# TASKS TO COMPLETE
1: In the election-night broadcast transcript, what vote shares does Blitzer report for John Kerry and John Edwards in California with 4 percent of the vote counted?
2: Resume the election-night broadcast transcript, picking up after its final line.

DONNA BRAZILE, FRM. GORE CAMPAIGN MANAGER: Well, first of all the post-primary phase of the campaign is the most crucial. John Kerry must build upon his primary victories, expand his team, get his surrogates on board and define his candidacy. Four years ago we had a hard time doing that.

Remember, Elian Gonzales, we had problems defining exactly what issues we would take to George Bush. We allowed him to reinvent himself and to come back as a compassionate conservative. So, it really hurt us during that period. So, I advise the Kerry campaign move full speed ahead, go ahead and tell the American people what this country would look like under President Kerry and begin to, take it on, on as he says.

BLITZER: As you remember the criticism of Al Gore was that seemingly every few weeks he was redefining himself. We didn't know which Al Gore was the real Al Gore?

BRAZILE: Well, the real Al Gore had a hard time because the Republicans, during that period, defined us and we were responding to the Republicans and not really setting out our own agenda. This is a crucial moment for the Kerry team. I believe they are ready to begin this fall campaign tomorrow. And in order to do that, they must enlarge their team of people and bring on more surrogates.

BLITZER: As you know, the Bush/Cheney campaign, they have more than a $100 million now to try to define this senator from Massachusetts as another liberal, another Michael Dukakis-type of liberal Massachusetts senator?

BRAZILE: That's one of the reasons why I believe the Kerry people need to go into those markets, move on that arc (ph), we'll be running ads. The Kerry people will run ads, the DNC will run ads, hopefully that will help blunt some of the criticism that will come from the Bush/Cheney empire.

BLITZER: All right, Donna Brazile, giving us some analysis, as usual. Thank you very much.

BRAZILE: I've learned from the past.

BLITZER: All right, I hope we all have. Thanks very much, Donna, for that.

We're going to take a quick break. Let's take a look at the actual vote that we're getting in, early votes coming in from California, where the polls just closed at the top of the hour. So far, with 4 percent of the vote in, John Kerry, who will go on and win California, we've projected him the winner; 68 percent to 17 percent, for John Edwards. Emerging as a landslide victory in California. The biggest prize so far, for John Kerry.

One reason why John Edwards has decided to step down, will make that official tomorrow. It's been a super sweep. After powering through the primaries, John Kerry gears up for the general election in November. Up next, how it all happened.

And searching for a sidekick, who might share the ticket with Senator Kerry. We'll ask the hosts of CNN's "CROSSFIRE".

Plus this.


UNIDENTIFIED MALE: What you want to do is just hold it up. Like down here, and just say...

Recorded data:

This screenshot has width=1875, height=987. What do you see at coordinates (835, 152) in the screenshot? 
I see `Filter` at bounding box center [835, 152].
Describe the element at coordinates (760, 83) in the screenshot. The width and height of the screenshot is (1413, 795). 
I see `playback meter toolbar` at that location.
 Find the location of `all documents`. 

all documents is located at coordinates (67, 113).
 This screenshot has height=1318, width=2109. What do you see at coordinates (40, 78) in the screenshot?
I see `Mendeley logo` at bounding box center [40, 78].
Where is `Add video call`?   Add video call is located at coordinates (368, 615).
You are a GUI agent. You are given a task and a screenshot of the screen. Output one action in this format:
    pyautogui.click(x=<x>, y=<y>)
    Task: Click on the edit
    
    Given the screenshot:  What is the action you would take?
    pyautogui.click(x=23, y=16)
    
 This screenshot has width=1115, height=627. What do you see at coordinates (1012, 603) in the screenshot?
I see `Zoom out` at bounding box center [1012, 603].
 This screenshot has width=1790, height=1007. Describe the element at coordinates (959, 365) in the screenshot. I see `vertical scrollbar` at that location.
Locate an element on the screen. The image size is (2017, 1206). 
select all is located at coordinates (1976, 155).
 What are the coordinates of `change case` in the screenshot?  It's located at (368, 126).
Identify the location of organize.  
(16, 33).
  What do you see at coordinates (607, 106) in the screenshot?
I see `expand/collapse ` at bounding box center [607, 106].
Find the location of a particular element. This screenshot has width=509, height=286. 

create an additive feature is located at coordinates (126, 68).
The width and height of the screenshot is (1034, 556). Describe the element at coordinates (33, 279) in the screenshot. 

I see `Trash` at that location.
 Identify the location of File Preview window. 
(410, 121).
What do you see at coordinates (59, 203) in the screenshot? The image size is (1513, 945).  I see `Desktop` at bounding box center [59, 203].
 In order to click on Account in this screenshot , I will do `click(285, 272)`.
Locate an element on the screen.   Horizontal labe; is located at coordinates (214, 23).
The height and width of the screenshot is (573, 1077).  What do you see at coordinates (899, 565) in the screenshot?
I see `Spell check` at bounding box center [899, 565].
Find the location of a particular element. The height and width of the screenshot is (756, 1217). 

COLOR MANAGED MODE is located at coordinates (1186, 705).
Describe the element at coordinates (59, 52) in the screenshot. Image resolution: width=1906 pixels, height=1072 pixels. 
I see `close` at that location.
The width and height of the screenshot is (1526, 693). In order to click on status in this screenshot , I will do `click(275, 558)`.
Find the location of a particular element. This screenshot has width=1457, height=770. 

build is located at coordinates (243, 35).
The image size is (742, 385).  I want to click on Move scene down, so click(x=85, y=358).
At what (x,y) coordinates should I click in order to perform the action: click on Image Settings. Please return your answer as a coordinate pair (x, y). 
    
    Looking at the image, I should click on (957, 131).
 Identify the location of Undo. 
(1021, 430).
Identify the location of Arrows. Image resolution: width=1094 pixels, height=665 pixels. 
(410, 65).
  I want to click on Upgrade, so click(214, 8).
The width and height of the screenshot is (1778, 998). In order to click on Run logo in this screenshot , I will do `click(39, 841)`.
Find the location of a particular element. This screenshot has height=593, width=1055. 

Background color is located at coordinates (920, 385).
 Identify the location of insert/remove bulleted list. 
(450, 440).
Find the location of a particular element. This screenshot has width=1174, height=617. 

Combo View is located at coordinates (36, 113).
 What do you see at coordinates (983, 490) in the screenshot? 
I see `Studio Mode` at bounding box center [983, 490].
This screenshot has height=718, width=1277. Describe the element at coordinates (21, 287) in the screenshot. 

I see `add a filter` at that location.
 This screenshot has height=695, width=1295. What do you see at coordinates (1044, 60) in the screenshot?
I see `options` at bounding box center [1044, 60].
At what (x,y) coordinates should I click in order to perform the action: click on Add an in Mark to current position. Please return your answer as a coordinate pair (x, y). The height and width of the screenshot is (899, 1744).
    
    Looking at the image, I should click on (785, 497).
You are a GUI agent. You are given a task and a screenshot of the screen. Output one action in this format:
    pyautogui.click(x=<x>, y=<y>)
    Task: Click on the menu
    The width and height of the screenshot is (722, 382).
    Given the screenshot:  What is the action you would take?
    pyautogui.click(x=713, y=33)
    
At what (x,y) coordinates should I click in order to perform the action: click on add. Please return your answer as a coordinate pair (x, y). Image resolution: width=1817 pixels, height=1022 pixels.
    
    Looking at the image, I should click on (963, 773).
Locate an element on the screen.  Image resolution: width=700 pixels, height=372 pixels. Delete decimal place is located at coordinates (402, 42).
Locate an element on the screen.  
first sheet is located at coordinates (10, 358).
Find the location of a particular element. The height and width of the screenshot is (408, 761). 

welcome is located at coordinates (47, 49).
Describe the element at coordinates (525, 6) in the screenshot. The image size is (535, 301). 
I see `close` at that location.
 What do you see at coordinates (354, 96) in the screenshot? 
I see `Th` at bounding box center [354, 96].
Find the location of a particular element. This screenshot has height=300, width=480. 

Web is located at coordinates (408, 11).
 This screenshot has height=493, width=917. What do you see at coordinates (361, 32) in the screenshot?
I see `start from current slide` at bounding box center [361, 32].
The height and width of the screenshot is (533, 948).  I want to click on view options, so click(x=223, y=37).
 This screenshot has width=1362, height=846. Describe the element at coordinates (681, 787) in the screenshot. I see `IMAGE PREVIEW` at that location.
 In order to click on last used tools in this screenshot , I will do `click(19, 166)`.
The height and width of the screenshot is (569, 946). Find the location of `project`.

# TASK-BY-TASK OUTPUTS
1: John Kerry has 68 percent and John Edwards has 17 percent.

2:
UNIDENTIFIED MALE: Yes, that's what I mean. That's the one thing about it. Have a nice smile on your face. You did it, something like that. But don't ...


BLITZER: Documenting Dean, an inside look back at the campaign of the one-time insurgent candidate. You'll see things that you've never seen before, involving the Dean campaign.


BLITZER: I think it's fair to say, we could say the race for the Democratic presidential nomination is now history.

CNN's Judy Woodruff has been looking at the story tonight and has got some assessment of what has actually happened.

WOODRUFF: That's right, Wolf. Well, it's pretty clear that John Kerry is the big winner tonight.

But what made it possible for him to be that, frankly, is the fact that John Edwards has now stepped out of the way. He didn't announce tonight that he's getting out of the race. We understand that's coming tomorrow. But John Edwards did lay the groundwork tonight.


EDWARDS: We have been the little engine that could. And I am proud of what we have done together, you and I.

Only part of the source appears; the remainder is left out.